For Spotter fans, take a look at this link to all active confirmed spotter signals. Scroll down the Net% column and take a gander at the fats gains on the symbols that confirmed after -06-Feb-18: https://stopsandtargets.com/members/signals/spotter.php?param=BSbuy
The symbols on that link above are your market leaders and it is a great source to find trading opportunities in a market like this.
So, that brings us to today…
Notice on the chart above that the rally off the bottom at 2534 stalled at 2794.75 on 27-Feb-18. That set up a short-term pivot high and if we take another look at Stops and Targets’ short-term analysis tab, this is what it says there…
Stops and Targets is showing a partials target has been achieved at that same 2794.75 pivot. So, it’s time to ring the register for sharp traders as we watch to see what happens here at this line of resistance. Basically, what is happening here is a stop run above the pivot at 2794.75. Above that line, pros knew they could find buy-to-cover orders resting from out of sync bears who shorted the last pullback to a bounce off the bottom of the short-term range envelope (along with momentum bulls who haven’t figured out yet that the market is still range-bound).
So here we are…a rally into profit-taking above 2794.75 is now experiencing mild selling.

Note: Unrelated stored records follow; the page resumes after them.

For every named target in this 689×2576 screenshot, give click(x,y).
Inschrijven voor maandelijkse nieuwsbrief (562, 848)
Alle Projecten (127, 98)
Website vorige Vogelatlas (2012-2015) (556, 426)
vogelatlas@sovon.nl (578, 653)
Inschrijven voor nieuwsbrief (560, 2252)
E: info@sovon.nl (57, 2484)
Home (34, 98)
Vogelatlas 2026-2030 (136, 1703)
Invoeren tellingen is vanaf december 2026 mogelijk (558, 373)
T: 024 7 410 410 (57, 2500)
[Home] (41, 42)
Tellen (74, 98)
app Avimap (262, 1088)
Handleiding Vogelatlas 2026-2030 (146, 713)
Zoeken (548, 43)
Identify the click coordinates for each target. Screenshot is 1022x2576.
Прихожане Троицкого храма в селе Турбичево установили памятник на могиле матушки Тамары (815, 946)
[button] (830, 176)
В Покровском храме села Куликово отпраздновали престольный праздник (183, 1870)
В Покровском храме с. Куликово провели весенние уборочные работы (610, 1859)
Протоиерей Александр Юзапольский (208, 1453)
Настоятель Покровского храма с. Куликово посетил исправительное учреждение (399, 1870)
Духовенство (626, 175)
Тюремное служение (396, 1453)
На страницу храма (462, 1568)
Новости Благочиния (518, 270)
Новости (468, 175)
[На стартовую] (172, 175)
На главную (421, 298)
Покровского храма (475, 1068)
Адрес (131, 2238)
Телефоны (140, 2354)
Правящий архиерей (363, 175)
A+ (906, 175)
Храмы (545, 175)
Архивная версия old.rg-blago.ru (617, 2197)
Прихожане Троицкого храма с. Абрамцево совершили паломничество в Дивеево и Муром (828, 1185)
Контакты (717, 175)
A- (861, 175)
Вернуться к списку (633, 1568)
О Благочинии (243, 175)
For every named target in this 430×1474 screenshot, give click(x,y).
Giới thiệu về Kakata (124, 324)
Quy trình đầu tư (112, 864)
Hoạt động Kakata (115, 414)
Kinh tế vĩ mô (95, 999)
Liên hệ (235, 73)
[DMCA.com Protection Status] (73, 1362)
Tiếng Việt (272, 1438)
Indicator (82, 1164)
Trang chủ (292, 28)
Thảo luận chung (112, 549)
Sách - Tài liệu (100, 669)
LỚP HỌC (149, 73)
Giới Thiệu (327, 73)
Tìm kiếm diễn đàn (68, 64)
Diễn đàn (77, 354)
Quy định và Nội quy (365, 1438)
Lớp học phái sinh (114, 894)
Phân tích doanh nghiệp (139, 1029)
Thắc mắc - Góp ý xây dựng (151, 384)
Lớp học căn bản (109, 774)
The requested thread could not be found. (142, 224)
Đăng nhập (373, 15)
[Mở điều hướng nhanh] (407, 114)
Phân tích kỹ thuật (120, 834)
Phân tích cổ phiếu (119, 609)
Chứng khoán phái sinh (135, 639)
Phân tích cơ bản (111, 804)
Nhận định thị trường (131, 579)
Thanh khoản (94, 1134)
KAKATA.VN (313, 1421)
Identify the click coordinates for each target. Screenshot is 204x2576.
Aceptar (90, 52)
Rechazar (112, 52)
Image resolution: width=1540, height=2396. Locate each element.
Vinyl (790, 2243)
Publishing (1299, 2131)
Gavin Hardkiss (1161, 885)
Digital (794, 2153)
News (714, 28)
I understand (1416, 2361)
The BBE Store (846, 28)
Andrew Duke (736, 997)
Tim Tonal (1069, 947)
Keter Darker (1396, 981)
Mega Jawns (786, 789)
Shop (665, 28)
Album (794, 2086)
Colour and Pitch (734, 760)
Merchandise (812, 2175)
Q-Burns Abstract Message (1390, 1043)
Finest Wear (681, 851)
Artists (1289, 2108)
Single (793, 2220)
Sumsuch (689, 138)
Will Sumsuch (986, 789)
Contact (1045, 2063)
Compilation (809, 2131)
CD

It’s all good for bulls on any pullback that stays above the short-term stop/reverse line at 2706.75 –but if this initial selling were to accelerate, then the next target lower would be the rising bottom of the short-term range envelope. Otherwise, if buyers step in after this profit-taking here then the next target higher would be the long-term range top with an eventual resumption of the BULL 10 rating.